Affiliations: [a] Institute of Automation, Chinese Academy of Sciences, Beijing, China | [b] Center for Excellence in Brain Science and Intelligence Technology, Chinese Academy of Sciences, Shanghai, China | [c] University of Chinese Academy of Sciences, Beijing, China
Note: [*] Tielin Zhang and Yi Zeng contributed to the work equally and should be regarded as co-first authors.
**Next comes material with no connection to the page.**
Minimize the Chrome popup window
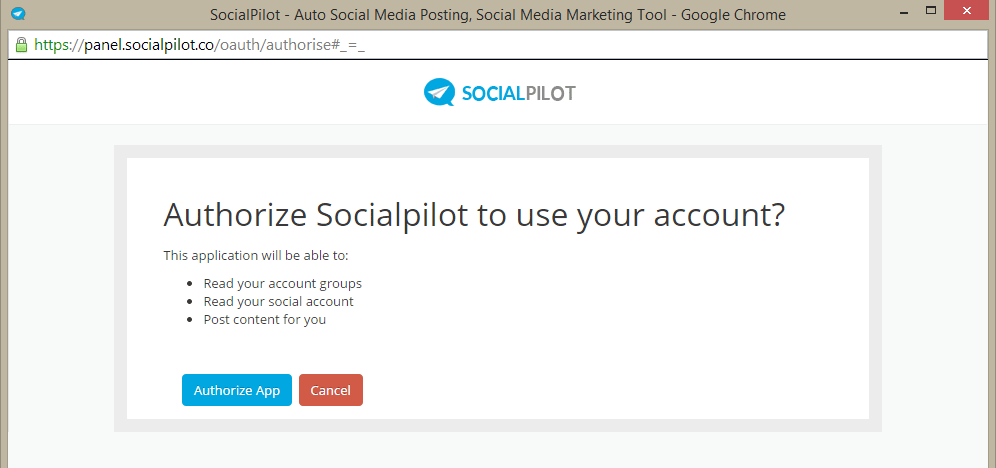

Abstract: The wiring diagram of the mouse brain presents an indispensable foundation for the research on basic and applied neurobiology. It is also essential as a structural foundation for computational simulation of the brain. Different scales of the connectome give us different hints and clues to understand the functions of the nervous system and how they process information. However, compared to the macroscale and most recent mesoscale mouse brain connectome studies, there is no complete whole brain microscale connectome available because of the scalability and accuracy of automatic recognition techniques. Different scales of the connectivity data are comprehensive descriptions of the whole brain at different levels of details. Hence connectivity results from a neighborhood scale may help to predict each other. Here we report a computational approach to bring the mesoscale connectome a step forward towards the microscale from the perspective of neuron, synapse and network motifs distribution by the connectivity data at the mesoscale and some facts from the anatomical experiments at the microscale. These attempts make a step forward towards the efforts of microscale mouse brain connectome given the fact that the detailed microscale connectome results are still far to be produced due to the limitation of current nano-scale 3-D reconstruction techniques. The generated microscale mouse brain will play a key role on the understanding of the behavioral and cognitive processes of the mouse brain. In this paper, the conversion method which could get the approximate number of neurons and synapses in microscale is proposed and tested in sub-regions of Hippocampal Formation (HF), and is generalized to the whole brain. As a step forward towards understanding the microscale connectome, we propose a microscale motif prediction model to generate understanding on the microscale structure of different brain region from network motif perspective. Correlation analysis shows that the predicted motif distribution is very relevant to the real anatomical brain data at microscale.